GPA northern director and Moree grain farmer, Matthew Madden said the checklist included prompts about road surfaces travelled (including paddocks) and their corresponding biosecurity risk level ratings.

“If it’s wet, forget it. Vehicles shouldn’t be entering the productive areas of your property when it is wet or flooded unless there is an urgent need,” Mr Madden said.

“Mud sticks to tyres and is flicked up into the hard to see and clean components, giving weeds, pests and diseases, a ride to the next paddock or property.

“Flood water behaves similarly, washing muddy water over vehicles and machinery but also can provide a means of transport for weeds, pests and diseases, spreading around the property or district as it moves.

“The best tactic is not drive onto muddy or flooded paddocks and protect your farm’s production zones from the introduction and spread of pests, weeds and diseases.”

Farm biosecurity signs can be another great preventative measure. Photo: GRDC

Be proactive against pests, diseases

AgForce Grains president, and Darling Downs grain producer, Brendan Taylor, said farmers and property managers can also use other preventative measures to protect against pests and diseases.

Mr Taylor said growers can install free farm biosecurity signs – available through state Grains Biosecurity Officers – to hang on their front gates.
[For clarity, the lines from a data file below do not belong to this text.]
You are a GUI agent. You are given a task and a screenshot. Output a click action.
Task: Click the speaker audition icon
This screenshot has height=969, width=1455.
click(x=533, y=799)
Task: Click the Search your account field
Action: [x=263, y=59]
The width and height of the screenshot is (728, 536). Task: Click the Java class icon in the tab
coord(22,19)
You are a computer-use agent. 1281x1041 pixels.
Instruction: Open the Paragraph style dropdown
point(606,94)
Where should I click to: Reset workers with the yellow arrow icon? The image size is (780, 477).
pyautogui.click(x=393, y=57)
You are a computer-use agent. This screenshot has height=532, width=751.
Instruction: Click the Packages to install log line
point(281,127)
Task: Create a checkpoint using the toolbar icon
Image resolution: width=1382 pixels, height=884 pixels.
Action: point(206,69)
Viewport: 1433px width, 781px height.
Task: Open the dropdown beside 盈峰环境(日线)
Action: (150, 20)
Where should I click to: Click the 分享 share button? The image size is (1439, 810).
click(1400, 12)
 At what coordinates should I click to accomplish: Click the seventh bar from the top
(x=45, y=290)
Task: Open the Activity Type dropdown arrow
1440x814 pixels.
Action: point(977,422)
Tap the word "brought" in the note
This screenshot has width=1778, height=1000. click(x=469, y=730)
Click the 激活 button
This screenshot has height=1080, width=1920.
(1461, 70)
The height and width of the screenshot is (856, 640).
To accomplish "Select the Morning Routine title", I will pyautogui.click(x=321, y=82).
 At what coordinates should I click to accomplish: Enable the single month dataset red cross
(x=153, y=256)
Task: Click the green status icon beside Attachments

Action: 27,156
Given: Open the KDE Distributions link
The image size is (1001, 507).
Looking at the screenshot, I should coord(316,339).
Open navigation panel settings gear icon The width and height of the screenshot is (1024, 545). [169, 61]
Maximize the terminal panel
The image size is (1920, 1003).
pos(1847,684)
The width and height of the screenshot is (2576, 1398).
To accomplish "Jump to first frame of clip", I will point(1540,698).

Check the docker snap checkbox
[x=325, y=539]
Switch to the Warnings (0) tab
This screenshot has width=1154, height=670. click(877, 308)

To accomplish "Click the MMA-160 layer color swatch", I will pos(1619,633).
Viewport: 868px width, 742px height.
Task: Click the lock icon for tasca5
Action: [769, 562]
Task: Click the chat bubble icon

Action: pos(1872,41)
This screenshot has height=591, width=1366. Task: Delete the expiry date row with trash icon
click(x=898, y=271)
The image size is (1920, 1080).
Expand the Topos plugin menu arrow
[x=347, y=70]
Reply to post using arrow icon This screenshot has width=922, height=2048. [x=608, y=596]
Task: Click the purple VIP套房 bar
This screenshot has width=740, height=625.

“These signs clearly demonstrate to all visitors that biosecurity is a serious matter on your farm and everyone needs to do the right thing, with the same level of concern and responsibility,” Mr Taylor said.

Grain Producers South Australia chair, Adrian McCabe said another proactive measure was having a designated parking area for visitors where the farmer or property manager can ask vital questions about the visitor’s prior whereabouts, and perform a thorough inspection, using the Tool’s checklist as a guide.

“You can also be better prepared by installing a high pressure wash down area away from the property’s production,” Mr McCabe said.

“Undertaking vigilant and frequent surveillance to find any pests, weeds or diseases early, makes eradication more likely.

“Report anything unusual to the exotic plant pest hotline 1800 084 881.”